Estes riscos são mais qualitativos do que realmente quantitativos, mas podem ajudar aos executivos entenderem como e onde você está investindo seu tempo. A idéia aqui é fazer uso destas métricas para ganhar credibilidade e mostrar que você está no controle do programa de segurança. Aqui não se busca a excelência em registros operacionais; faremos isso mais abaixo.

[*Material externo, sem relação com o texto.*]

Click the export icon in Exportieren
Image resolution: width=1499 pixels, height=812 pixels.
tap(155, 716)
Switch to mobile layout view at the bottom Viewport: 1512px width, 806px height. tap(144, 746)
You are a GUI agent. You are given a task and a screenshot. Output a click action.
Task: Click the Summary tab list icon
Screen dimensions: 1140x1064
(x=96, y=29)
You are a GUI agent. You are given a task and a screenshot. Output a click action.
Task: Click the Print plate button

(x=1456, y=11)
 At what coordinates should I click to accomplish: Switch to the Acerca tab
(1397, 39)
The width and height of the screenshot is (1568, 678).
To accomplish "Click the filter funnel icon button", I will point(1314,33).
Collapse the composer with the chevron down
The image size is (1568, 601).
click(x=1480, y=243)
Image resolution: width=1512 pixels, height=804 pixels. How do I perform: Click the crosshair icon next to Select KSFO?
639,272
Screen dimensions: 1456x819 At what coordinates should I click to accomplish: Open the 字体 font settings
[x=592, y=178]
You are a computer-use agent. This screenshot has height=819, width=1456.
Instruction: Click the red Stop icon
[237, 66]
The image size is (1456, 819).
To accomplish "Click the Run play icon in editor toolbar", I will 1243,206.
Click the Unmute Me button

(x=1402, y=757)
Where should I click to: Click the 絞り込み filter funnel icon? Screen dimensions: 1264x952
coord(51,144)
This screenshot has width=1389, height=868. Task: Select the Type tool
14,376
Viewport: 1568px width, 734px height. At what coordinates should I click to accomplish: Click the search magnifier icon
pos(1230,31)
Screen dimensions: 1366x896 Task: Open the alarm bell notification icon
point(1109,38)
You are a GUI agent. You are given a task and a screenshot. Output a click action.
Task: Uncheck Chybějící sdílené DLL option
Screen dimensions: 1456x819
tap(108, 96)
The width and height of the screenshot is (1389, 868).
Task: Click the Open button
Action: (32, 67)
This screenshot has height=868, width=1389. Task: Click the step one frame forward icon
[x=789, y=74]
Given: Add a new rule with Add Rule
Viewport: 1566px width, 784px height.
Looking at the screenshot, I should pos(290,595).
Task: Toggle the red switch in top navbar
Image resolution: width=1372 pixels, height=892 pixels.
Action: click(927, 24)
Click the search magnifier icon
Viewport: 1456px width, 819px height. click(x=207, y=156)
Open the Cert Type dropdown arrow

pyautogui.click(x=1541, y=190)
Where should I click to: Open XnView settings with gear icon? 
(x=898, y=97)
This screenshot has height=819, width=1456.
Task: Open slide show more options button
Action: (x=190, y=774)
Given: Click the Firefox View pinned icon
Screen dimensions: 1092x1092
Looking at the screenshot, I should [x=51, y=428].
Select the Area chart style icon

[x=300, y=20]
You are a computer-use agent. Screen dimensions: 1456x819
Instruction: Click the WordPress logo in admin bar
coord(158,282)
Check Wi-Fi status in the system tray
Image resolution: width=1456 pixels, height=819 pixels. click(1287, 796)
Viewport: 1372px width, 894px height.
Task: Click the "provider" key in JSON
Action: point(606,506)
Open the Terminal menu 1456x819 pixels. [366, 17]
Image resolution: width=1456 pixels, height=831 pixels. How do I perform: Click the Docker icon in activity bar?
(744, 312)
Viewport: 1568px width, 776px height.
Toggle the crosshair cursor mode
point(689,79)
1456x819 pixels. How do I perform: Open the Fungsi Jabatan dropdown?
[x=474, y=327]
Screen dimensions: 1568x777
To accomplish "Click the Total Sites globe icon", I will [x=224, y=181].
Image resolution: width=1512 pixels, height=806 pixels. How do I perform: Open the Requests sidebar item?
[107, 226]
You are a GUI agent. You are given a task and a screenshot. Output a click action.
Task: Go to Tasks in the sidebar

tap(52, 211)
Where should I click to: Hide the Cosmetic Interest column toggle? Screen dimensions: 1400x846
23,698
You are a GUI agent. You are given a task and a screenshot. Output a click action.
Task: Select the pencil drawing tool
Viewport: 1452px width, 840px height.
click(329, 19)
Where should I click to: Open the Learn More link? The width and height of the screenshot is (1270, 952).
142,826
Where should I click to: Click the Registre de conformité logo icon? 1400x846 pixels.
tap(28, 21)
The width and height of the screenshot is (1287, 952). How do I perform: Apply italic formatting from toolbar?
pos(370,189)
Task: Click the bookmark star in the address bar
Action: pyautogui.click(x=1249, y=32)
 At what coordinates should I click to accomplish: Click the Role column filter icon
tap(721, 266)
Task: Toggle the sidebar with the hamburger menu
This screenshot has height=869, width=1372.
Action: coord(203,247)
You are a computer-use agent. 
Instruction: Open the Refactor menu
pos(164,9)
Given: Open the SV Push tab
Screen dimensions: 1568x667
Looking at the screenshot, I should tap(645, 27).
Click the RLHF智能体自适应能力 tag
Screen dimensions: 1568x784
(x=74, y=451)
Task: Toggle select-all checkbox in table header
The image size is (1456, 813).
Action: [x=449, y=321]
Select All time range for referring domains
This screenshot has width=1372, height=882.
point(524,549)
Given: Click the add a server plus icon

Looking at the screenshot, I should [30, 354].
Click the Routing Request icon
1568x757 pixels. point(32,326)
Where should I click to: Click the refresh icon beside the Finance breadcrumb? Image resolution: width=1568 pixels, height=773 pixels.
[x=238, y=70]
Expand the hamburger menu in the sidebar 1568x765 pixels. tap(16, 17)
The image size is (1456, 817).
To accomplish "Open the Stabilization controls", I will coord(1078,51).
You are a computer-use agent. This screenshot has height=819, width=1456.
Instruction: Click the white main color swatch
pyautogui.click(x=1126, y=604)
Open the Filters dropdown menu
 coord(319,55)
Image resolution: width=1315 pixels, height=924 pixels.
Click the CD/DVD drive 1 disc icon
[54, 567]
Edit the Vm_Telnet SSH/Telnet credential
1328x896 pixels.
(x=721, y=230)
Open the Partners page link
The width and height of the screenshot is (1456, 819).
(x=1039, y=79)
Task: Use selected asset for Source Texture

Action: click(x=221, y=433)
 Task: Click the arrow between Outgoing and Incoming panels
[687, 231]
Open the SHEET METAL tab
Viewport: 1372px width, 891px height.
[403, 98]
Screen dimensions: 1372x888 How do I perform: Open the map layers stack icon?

Seu conjunto de métricas deve incluir o tempo de inatividade devido a problemas de segurança, numero de dispositivos reinicializados após a ocorrência de um incidente, percentagem de código de programação que teve de ser revisado, etc. Lembre-se de que os executivos não querem saber dos detalhes mórbidos do incidente, a menos que explicitamente queiram. Geralmente, o que eles querem mesmo, é que você de uma pincelada do que você fez nas áreas atingidas pelo evento.

2. Resposta a incidentes

É aqui que a cobra torce o rabo porque, como você, profissional de segurança  responde a um incidente, tem tudo a ver com a manutenção do seu emprego amanha. Todos nós sabemos que incidentes acontecem, mas seu trabalho é conter os danos e reduzir a sobrecarga de responsabilidade que vai recair sobre a empresa. Claro que podemos fazer alguma coisa para prevenir que algo aconteça, mas quando acontecer você precisa saber o que fazer quando o numero do indicador aparecer na mesa do executivo de negocio, e o que conta agora é o valor que vai ser atribuído a este numero, mais do que sua capacidade de resposta e do fato de que você deu o melhor de si para mitigar aquela situação.

As métricas aqui incluem o tempo médio para resolver um incidente, custo médio de um incidente, etc. Sob o ponto de vista de tendências, sua vontade é poder apresentar curvas decrescentes de tempo médio de resposta e custo médio de um incidente na medida em que você ganha experiência no assunto. Claro, você deseja também que o numero absoluto de incidentes decaia, mas, sejamos realistas… esquece, nunca vi isso acontecer!

3. Métricas Operacionais

Em última analise, grande parte do tempo de um profissional de segurança é dedicado a realizar as coisas que se ele sabe que funcionam. Por exemplo, instalando configurações de segurança em estações e servidores, instalando patches e hotfix (e isto toma muito tempo), monitorando redes e sistemas, etc. Reiterando o que eu escrevi acima, estas métricas são operacionais em sua natureza e prestam-se a fornecer indicadores cuja tendência deve ser melhorar ao longo do tempo.

Entenda que esse conjunto de métricas é para você, não para eles, os executivos. Sua gestão de negocio não se importa se você levou dois ou três dias para solucionar um problema com os servidores, contanto que nenhuma informação tenha sido exposta ou perdida. Essas métricas são úteis sim, mas para melhorar o seu desempenho e sua eficiência. Já que temos que fazer essas coisas, pelo menos vamos fazer bem feito.

Me diga, como você “vende” estes tipos de métricas para os executivos de negocio? Será que eles estão interessados em ver seus sofisticados e complicados modelos de risco tal como admiram os modelos comerciais de negocio, por exemplo? Como é que os fundamentos de seu atual programa de segurança podem competir com métricas orientadas ao negócio?

Respostas:

Os executivos de negocio tem de acreditar e confiar em você, e você só vai ganhar esta credibilidade fazendo aquilo que se comprometeu a fazer para proteger a informação deles. Se você cometer erros, será descoberto em pouco tempo (tal como seu antecessor foi), mas se fizer a coisa certa ganhará a credibilidade de seus gestores, poderá melhorar seu conjunto de métricas para apontar os riscos realmente importantes para o negocio e não apenas indicadores para serem apresentados.

Lembre-se, tudo é baseado em credibilidade. Credibilidade se constrói com qualidade de serviço, não com quantidade de indicadores.